I plan on turboing my GA16 in hopes that in the future im going up grade my engine to a SR20, and then ill be aboul to take my turbo with me to the SR20. My question is what is the best turbo bar and none that will fit an SR20 and a GA16? For example is an HKS ( a high priced turbo) worth the extra money as compared to a Hot Shot Turbo Kit that come pretty much ready to go? My next question is can I take my bigger injectors from my GA16 and put them into my SR20 if they are still in good shape?
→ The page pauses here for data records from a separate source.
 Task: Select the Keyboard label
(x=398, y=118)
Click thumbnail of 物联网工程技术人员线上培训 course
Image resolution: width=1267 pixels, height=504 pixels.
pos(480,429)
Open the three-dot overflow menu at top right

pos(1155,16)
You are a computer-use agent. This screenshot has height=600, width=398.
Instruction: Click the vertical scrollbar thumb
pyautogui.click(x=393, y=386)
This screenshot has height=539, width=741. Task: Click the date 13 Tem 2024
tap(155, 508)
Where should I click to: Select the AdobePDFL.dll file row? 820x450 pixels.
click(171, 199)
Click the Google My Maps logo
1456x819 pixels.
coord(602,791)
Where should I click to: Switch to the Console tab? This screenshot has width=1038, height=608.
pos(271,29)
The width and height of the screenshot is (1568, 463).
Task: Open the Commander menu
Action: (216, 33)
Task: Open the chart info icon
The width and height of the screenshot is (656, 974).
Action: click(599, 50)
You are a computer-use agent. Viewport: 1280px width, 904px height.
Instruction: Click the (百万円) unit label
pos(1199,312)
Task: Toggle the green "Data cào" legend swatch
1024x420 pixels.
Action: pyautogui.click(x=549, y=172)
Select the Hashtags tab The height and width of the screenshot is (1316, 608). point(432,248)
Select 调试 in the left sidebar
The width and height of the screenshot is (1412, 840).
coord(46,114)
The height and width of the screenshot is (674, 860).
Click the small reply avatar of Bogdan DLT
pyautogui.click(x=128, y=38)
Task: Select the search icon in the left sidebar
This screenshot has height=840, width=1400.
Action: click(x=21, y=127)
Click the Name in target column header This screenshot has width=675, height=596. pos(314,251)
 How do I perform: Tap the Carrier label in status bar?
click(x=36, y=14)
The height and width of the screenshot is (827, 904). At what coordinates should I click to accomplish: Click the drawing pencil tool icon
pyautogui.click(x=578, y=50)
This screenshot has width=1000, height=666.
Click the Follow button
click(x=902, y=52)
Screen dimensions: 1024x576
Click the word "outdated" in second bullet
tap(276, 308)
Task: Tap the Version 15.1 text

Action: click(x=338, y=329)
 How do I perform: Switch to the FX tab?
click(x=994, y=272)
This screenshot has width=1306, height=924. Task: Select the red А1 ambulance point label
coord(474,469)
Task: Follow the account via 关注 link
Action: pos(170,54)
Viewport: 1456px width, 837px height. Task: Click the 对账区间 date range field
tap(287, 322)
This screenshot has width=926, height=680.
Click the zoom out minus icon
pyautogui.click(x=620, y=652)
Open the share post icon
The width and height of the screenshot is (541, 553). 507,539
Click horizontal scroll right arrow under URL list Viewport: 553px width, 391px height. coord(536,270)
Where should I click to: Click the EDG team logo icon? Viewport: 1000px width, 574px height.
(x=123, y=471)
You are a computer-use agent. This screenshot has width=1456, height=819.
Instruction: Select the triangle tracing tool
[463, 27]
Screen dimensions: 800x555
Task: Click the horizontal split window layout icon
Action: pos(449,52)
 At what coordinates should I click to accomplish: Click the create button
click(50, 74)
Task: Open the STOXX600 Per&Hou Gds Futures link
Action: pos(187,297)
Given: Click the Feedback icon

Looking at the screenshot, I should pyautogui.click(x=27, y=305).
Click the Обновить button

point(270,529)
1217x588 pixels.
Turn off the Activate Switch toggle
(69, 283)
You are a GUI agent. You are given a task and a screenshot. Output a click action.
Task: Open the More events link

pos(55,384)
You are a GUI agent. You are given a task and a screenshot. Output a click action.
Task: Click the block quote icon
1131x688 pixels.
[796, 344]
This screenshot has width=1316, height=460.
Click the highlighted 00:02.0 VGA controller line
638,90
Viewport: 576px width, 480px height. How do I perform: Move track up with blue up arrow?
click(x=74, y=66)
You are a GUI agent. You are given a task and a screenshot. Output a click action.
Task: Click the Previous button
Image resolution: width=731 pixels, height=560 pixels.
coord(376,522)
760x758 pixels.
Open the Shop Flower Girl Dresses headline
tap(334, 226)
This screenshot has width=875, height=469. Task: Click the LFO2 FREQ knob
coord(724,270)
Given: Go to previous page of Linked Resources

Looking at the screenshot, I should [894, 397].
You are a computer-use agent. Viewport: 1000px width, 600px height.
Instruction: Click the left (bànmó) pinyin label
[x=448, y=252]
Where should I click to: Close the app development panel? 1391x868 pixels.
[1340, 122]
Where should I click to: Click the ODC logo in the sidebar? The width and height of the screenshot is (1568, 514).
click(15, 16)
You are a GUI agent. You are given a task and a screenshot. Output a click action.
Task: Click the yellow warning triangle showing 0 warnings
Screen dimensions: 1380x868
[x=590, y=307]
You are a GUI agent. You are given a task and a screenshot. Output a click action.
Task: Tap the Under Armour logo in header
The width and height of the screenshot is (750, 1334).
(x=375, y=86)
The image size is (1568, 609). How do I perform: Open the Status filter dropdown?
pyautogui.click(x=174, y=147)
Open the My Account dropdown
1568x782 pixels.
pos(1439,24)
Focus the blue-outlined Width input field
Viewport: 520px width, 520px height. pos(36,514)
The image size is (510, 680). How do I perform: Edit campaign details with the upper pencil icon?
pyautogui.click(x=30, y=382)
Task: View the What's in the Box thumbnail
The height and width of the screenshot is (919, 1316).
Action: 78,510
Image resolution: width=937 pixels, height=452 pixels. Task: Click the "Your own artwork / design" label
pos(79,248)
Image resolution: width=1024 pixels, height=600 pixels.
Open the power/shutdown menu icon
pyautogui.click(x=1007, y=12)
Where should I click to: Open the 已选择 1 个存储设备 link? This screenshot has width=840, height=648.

I have heard that new Subaru's come with 400- 450 cc. injectors, would those injectors fit in an SR or GA whatever?


----------



## javierb14 (Jul 9, 2002)

you can use OEM nissan 370cc side feeds in both the SR and GA fuel rails with the right *engine management* such as a JWT ecu (best way to go). a T25 or T28 turbo will be a good match for a street driven car with either engine. the hotshot kit uses a Garrett Turbocharger.....imo, these are very nice turbos, especially the GT series  a lot of research (searching the forums) or a lot of questions will help you figure out exactly what you need.


----------



## dave_f (Dec 11, 2002)

3700 cc injecors are the way to go. you can find them stock on the sr20det, the 300zxtt and the Q45.
-dave


----------



## wes (Apr 30, 2002)

niss200sx said:


> I plan on turboing my GA16 in hopes that in the future im going up grade my engine to a SR20, and then ill be aboul to take my turbo with me to the SR20. My question is what is the best turbo bar and none that will fit an SR20 and a GA16? For example is an HKS ( a high priced turbo) worth the extra money as compared to a Hot Shot Turbo Kit that come pretty much ready to go? My next question is can I take my bigger injectors from my GA16 and put them into my SR20 if they are still in good shape? I have heard that new Subaru's come with 400- 450 cc. injectors, would those injectors fit in an SR or GA whatever?


You will need a new manifold, DP, and IC piping to take this setup to an SR. My opinion is to not spend your $$$ on the 1.6 turbo if you are for sure going to get a DE-T as you will be stuck with quite a few parts you cannot use that aren't exactly cheap.


----------



## niss200sx (Mar 12, 2004)

*Swapping GA to a SR with interchangable parts*



wes said:


> You will need a new manifold, DP, and IC piping to take this setup to an SR. My opinion is to not spend your $$$ on the 1.6 turbo if you are for sure going to get a DE-T as you will be stuck with quite a few parts you cannot use that aren't exactly cheap.[/QUOTE
> 
> If im not mistaken im looking at way more interchangable parts then just IC piping, and the exhaust manifold. OK heres a list of what seems to be interchangable and what is not. Tell me if im wrong or if you can add anything anywhere.
> *Interchangable*
> ...


----------



## James (Apr 29, 2002)

actually intercooler piping, turbo and intercooler will probably all you want to get off a sr20... the injectors are only 259cc and the JWT ECU will not work.


----------



## morepower2 (Apr 19, 2002)

dave_f said:


> 3700 cc injecors are the way to go. you can find them stock on the sr20det, the 300zxtt and the Q45.
> -dave


those are damn big injectors!

Mike


----------